Published on Jul 27, 2022   -  5 min read

Abstract

Genetic testing provides information about genetic disorders in the baby before pregnancy. This article provides information about the same.

Genetic Testing During Pregnancy

What Is Genetic Testing?

Genetic testing involves examining the DNA of the parents-to-be for information about whether their baby has certain genetic disorders. Many genetic disorders can be diagnosed before birth. The health care professionals may recommend genetic testing during pregnancy if any of the parents have a family history of genetic disorders. Genetic screening can be chosen by the couples who had a fetus or baby with genetic disorders.

Genetic testing involves checking for changes in the following:

  • Genes - DNA sequences help to study and identify variations in genes that can be a cause of genetic disorders.

  • Chromosomes -The long lengths of DNA or whole chromosomes are analyzed to check if there are large genetic changes, like an extra copy of a chromosome which can be a cause of a genetic condition.

  • Proteins - The amount or activity level of enzymes or proteins are done in biochemical genetic tests. The abnormalities can indicate a genetic disorder.

What Are the Types of Genetic Testing During Pregnancy?

The genetic testing involved during pregnancy are:

  • Screening Tests - The screening tests help in identifying if the baby is more or less likely to have birth defects and genetic disorders. These tests include prenatal cell-free DNA screening, blood tests, and a specific type of ultrasound. These tests are usually done during the first or second trimester.
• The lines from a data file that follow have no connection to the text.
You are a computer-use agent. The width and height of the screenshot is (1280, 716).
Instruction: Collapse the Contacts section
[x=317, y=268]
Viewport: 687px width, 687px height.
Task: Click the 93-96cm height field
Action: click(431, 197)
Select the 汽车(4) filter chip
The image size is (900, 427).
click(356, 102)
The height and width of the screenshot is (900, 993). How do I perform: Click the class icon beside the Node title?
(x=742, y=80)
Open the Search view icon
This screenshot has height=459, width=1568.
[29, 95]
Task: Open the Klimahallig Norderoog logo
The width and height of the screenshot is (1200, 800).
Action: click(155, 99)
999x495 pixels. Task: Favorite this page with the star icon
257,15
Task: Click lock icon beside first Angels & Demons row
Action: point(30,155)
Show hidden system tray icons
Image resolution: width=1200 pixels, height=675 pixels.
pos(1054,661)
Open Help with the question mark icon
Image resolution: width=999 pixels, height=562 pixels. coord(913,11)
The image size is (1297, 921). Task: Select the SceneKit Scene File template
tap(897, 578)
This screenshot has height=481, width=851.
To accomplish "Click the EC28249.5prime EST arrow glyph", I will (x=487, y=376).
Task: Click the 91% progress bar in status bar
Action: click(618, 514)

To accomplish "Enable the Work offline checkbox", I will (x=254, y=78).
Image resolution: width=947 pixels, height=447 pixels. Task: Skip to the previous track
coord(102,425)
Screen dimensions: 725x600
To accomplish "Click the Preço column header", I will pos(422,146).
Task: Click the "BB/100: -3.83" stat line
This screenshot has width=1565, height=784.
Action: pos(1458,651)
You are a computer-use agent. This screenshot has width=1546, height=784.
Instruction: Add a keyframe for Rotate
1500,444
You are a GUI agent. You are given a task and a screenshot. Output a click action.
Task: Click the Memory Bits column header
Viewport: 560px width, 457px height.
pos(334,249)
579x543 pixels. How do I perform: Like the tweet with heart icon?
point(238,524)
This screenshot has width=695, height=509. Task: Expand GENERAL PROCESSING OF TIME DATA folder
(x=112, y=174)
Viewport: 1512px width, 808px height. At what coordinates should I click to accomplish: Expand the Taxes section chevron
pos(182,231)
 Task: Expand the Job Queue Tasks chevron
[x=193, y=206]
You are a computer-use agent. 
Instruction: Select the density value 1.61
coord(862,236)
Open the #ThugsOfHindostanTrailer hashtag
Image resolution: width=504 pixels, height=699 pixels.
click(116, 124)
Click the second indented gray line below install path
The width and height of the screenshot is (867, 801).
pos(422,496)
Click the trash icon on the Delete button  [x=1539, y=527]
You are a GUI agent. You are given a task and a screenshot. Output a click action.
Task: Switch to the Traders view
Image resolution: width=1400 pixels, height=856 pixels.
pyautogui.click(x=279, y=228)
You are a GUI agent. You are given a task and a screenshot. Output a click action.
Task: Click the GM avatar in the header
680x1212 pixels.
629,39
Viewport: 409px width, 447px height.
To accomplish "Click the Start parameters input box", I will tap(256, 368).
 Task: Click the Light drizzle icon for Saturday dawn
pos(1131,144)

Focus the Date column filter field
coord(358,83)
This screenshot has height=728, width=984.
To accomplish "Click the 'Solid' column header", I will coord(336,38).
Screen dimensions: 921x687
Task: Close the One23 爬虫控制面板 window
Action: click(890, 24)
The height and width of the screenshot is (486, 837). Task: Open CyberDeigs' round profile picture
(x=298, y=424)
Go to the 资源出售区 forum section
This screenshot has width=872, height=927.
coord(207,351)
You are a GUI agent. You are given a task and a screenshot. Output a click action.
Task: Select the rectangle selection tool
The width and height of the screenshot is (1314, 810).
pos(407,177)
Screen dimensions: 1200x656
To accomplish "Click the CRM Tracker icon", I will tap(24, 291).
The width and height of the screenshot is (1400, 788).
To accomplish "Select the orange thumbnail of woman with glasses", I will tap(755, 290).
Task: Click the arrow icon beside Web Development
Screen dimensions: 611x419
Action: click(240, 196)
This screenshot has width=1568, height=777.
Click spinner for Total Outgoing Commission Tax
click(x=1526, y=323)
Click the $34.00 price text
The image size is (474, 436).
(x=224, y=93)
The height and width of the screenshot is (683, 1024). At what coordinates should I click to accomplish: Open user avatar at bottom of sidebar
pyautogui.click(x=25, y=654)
Prenatal screening tests can not make a definitive diagnosis so if the results indicate a high risk for a genetic disorder, the doctors will discuss the options for confirmation of the diagnosis like a diagnostic test.

  • Diagnostic Tests - If a screening test indicates any genetic disorders or if the family history, medical history, or age has an increased risk of developing a baby with a genetic disorder, an invasive prenatal diagnostic test may be recommended. A diagnosis can be confirmed by diagnostic tests.

Who Should Undergo Genetic Testing?

All pregnant women, regardless of risk level or age, are recommended for first-trimester screening. Besides this, genetic testing is usually offered to couples with a family history of certain conditions, or a higher risk is identified for a baby with a genetic health condition or birth defect. Whether to undergo genetic testing is a personal decision of the couple.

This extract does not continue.